Ruth Wells realized that the people dropping by were impeding work on the museum, so she decided to open it up. On June 8, 1946, 81 people paid a dollar apiece to tour the grounds and see displays of antiques arranged in the new and restored old buildings, including the Fitch House, Grist Mill, Richardson House and Gebhardt barn (now called the Parsonage and Parsonage Barn), the Miner Grant Store, Dennison Schoolhouse (now the Child’s World exhibit), Firearms exhibit, Shoe Shop and more, including a sawmill and blacksmith shop (but not the ones standing today). The Village Inn (now the Bullard Tavern) was under construction, but many now-familiar exhibits, including the Center Meetinghouse, Towne and Fenno houses, Freeman Farm, Thompson Bank and Covered Bridge were not yet here. Over 5,000 more guests visited that first summer and fall. Almost constant growth marked the Village’s early years, as more exhibits were added and more visitors came to see them.

The Village Inn (now the Bullard Tavern) was completed in 1947. That same year, the Center Meetinghouse, was acquired in exchange for a new Hammond electric organ to the congregation. Restoration was completed the following year. Active craft demonstrations began by 1948, and soon guests were no longer permitted to tour the Village in their cars. As the years went by, Earle Newton was hired as director, and Ruth Wells transitioned to managing the growing crafts program.

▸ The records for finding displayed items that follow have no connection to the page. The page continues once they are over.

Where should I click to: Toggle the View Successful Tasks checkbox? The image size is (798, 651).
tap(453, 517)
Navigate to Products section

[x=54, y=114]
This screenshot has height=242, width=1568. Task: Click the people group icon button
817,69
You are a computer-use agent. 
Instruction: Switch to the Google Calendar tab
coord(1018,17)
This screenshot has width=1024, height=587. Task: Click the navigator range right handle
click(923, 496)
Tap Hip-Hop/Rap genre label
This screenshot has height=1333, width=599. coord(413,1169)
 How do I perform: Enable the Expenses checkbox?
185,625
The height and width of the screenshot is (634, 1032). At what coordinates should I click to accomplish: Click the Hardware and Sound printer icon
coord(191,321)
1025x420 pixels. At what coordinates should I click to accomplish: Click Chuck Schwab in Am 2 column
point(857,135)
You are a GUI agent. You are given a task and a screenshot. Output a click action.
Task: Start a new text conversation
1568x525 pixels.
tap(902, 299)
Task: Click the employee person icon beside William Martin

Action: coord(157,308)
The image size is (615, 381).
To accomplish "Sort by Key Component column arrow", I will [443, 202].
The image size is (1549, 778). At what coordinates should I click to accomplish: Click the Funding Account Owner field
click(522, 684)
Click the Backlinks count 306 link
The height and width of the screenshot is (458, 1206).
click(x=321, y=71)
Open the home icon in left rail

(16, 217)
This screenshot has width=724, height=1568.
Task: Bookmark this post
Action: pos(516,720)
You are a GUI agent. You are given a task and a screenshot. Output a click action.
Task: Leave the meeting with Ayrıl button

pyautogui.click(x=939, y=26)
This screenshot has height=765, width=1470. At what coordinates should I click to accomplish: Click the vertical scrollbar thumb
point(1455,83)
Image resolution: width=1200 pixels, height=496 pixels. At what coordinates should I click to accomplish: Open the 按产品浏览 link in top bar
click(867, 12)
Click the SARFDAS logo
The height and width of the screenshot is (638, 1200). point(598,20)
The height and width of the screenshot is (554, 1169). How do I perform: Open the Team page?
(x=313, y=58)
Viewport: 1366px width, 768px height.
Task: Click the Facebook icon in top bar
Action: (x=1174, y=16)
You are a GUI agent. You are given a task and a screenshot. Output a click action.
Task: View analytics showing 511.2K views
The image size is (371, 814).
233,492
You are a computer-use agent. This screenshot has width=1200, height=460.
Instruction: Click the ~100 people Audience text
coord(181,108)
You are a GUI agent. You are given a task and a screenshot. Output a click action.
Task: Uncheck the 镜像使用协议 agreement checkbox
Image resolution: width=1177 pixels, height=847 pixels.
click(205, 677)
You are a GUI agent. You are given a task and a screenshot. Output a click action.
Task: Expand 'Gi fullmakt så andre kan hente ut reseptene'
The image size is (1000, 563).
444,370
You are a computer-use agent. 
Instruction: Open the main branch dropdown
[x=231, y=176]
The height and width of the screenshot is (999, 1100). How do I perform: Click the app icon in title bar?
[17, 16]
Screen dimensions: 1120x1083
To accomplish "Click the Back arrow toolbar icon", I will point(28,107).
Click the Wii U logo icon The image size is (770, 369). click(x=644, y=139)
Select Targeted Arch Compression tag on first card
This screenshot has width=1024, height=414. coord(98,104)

By 1952 the Fenno House, Friends’ Meeting house and town pound arrived, several buildings were moved and the Salem Towne House’s restoration continued. The tenth year of operation saw perhaps the Village’s greatest test. In 1955 two hurricanes, Connie and Diane, hit New England back to back. Raging floodwaters damaged several exhibits and washed the covered bridge off its footings. But the water receded, and the clean-up began.

Most important, more and more people kept coming to see history brought to life at the Village, which welcomed its one millionth visitor in 1957. Since then, many more programs, exhibits and special events have been added and refined in an effort to constantly improve the visitor experience. Through the decades, we have grown well beyond a collection of antiques in a bucolic setting, or even an assemblage of historic craft demonstrations. The “living village” envisioned by George, A.B. and J. Cheney Wells has taken on a vibrant life of its own as a leader in the fields of museum education and living history interpretation.  As we celebrate our own past as well as New England’s early history, we continue to “make no little plans,” as we look ahead to a long and bright future.